Hi, the visualization of decision trees. I thought the method I introduced earlier was amazing. Recently, I found a more amazing and more realistic one
directlyDrawing random forest
No problem
Here is a minimalist primer on the use of pybaobabdt
Install GraphViz
Pybaobabdt relies on GraphViz to download the installation package first
www.graphviz.org/download/
2. Double-click on the MSI file and keep selecting Next (the default installation path is C: Program Files (x86)\Graphviz2.38\). After the installation is complete, a shortcut message will be created in the Windows Start menu.
3, Configure environment variables: computer → Properties → Advanced system Settings → Advanced → Environment variables → System variables →path
4. Verification: In the Windows command line interface, enter dot-version and press Enter. If the version information of Graphviz is displayed as shown below, the installation and configuration is successful.
Install PyGraphviz and PyBaobabdt
PIP install PyGraphviz directly, there is a high probability of error, recommend download WHL file local install.
PIP install Pybaobabdt
Pybaobabdt usage
Pybaobabdt is also ridiculously simple to use.

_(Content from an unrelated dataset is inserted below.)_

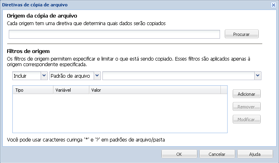279x163 pixels.
Task: Sort by the Tipo column header
Action: pos(33,90)
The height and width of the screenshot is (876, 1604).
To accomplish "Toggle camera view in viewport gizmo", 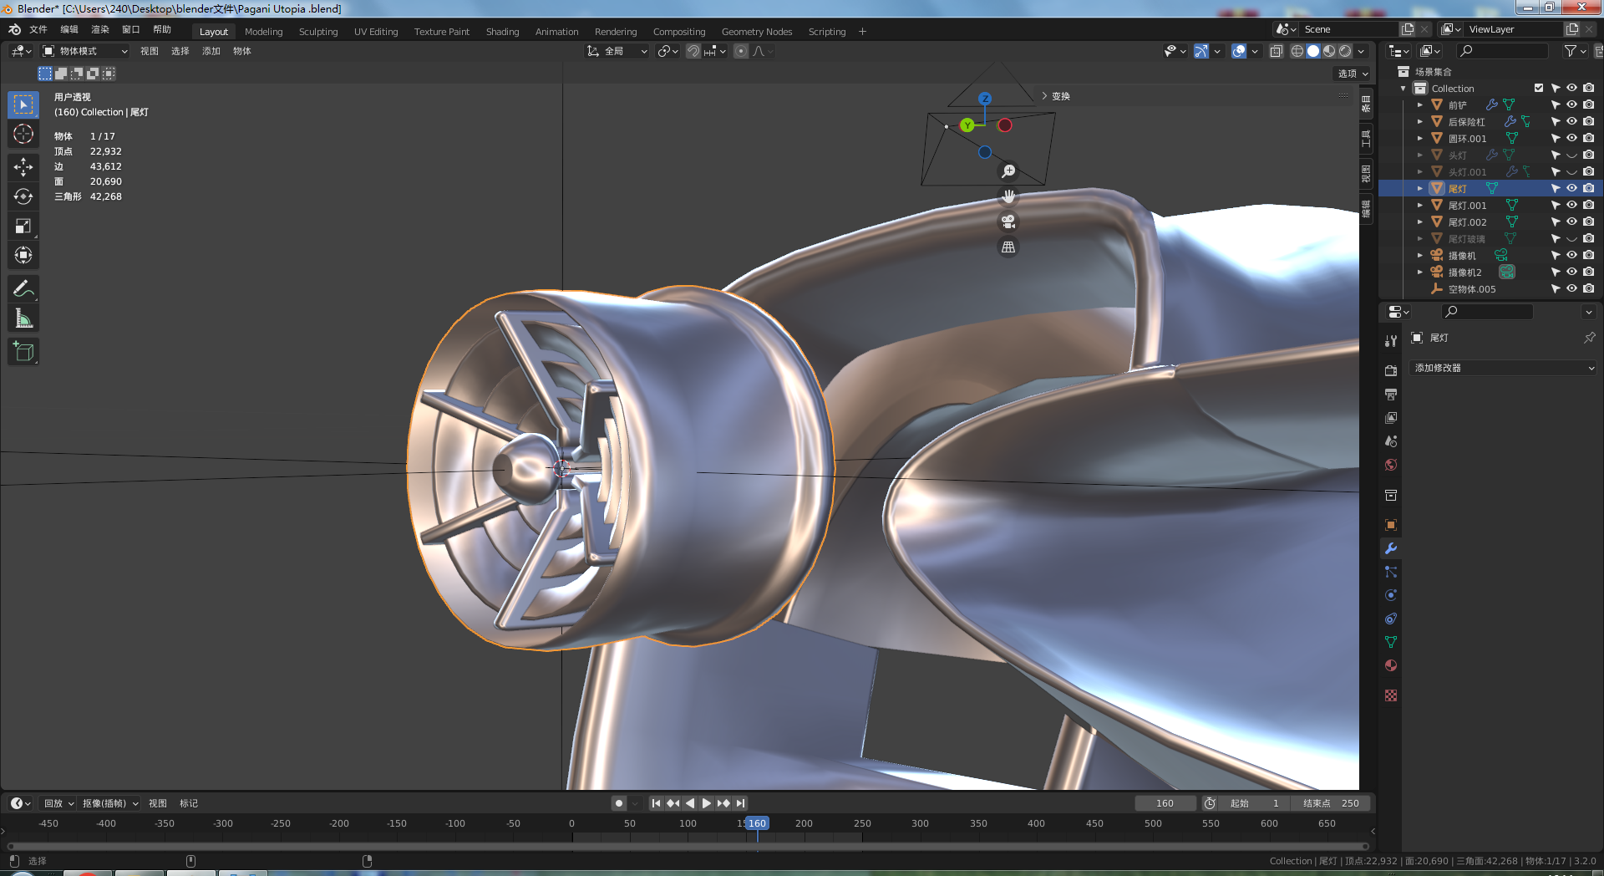I will [x=1008, y=222].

The core command is a single PyBaobabdt. drawTree.
import pybaobabdt
import pandas as pd
from scipy.io import arff
from sklearn.tree import DecisionTreeClassifier
from matplotlib.colors import LinearSegmentedColormap
from matplotlib.colors import ListedColormap
from colour import Color
import matplotlib.pyplot as plt
import numpy as np
data = arff.loadarff('vehicle.arff')
df = pd.DataFrame(data[0])
y = list(df['class'])
features = list(df.columns)
features.remove('class')
X = df.loc[:, features]
clf = DecisionTreeClassifier().fit(X, y)
ax = pybaobabdt.drawTree(clf, size=10, dpi=72, features=features, colormap='Spectral')
Copy the code
How do you look at this picture?
Different colors correspond to different categories (targets), and each fork is marked with splitting conditions, so the division logic is clear at a glance. The depth of the tree is also neatly reflected.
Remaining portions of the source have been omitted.